* _YOUR GOAL_:
Rewrite the stretch from "Describe the element" through "at that location.", swapping "screenshot" for "image" and leaving everything else unchanged.

──────── RECORDS FOR PROCESSING

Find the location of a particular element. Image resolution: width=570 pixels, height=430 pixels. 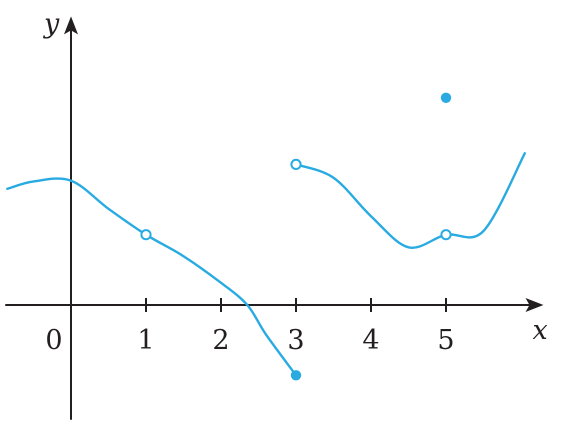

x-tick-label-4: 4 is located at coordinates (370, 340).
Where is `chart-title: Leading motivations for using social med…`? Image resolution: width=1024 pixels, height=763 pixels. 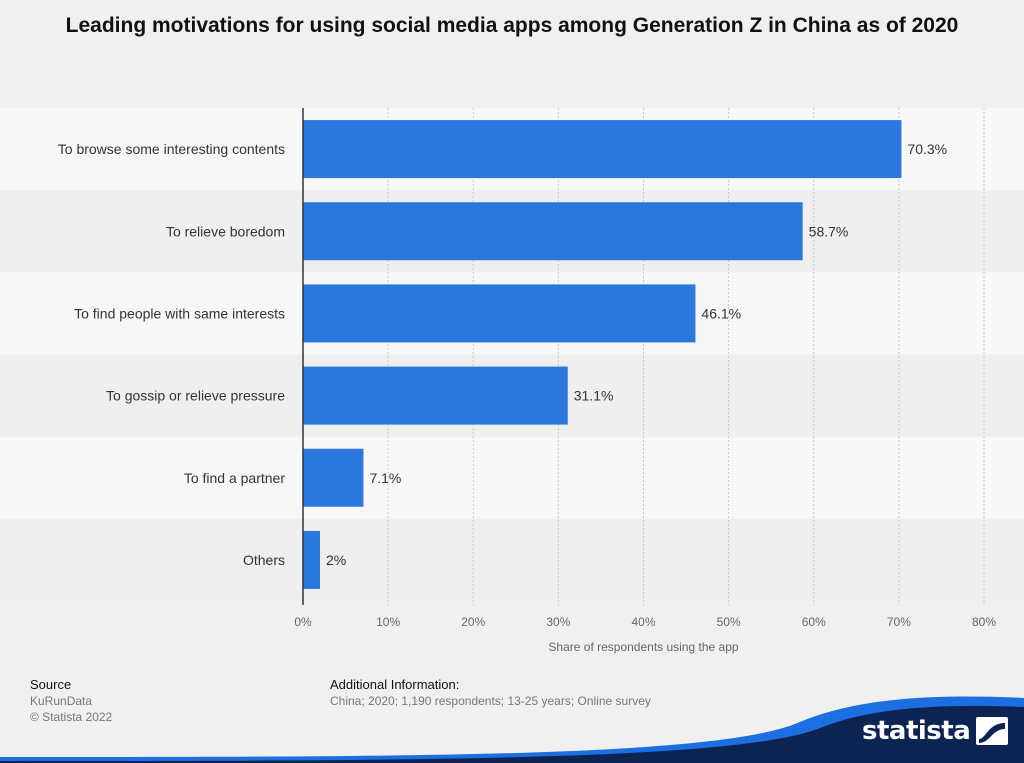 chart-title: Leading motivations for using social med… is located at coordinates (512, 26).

────────────────
──────── RECORDS FOR PROCESSING

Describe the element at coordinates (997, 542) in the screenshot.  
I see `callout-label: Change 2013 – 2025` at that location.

────────────────
──────── RECORDS FOR PROCESSING

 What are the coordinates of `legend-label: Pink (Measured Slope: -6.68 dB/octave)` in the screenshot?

────────────────

* _EXERCISE RESPONSE_:
Describe the element at coordinates (997, 542) in the image.  
I see `callout-label: Change 2013 – 2025` at that location.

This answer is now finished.